I’ve managed to accumulate 28 years of sobriety in recovery – complete abstinence.  I’ve chosen this lifestyle because it’s not what I used that was important, it’s why (as my wife likes to say).

I don’t have to dabble in the mental masturbation of “what if” I could partake in alcohol like a normal person because pondering “what if” always ends the same way; with me spiraling out of control toward death, a mental institution, or a ditch.  Using is like a tractor beam of shit for me.  Every single time, no matter what I try or how I try it.

And there’s one simple reason that explains the “why” of it.  Let’s just say you came out with a magic pill that its makers proclaimed could turn alcoholics into normal drinkers, where we could have a couple of drinks and be happy, going about our daily lives as normal folk do.  First, congratulations, you’re an instant billionaire.  Second, what does a real alcoholic say as they’re about to swallow that magic pill?

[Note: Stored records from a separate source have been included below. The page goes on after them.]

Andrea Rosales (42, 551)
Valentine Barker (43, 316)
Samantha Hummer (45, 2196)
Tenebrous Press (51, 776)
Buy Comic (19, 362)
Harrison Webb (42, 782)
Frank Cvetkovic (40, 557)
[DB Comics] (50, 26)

“Oh yeah, I’m taking this pill and I’m gonna get wasted!  Who’s the designated driver?!”

Folks, you just can’t turn that off with a pill.  You can’t hope to turn it off with self-knowledge.  You can’t hope to turn that off with drugs or alcohol.  The only outcome is one is too many and too many is not enough.

To recover and live a decent life, I had to learn how to stop fighting the desire to destroy myself.  I learned that the only way to recover was to put that desire in an unlocked cage in my mind and as long as I don’t tempt it, it stays in that cage.  Over time, it learns its place and as long as I don’t introduce mood or mind-altering substances to my body, alcoholism is maintainable and the  happy life I’ve always wanted is not only possible, its acquisition is quite simple and straightforward.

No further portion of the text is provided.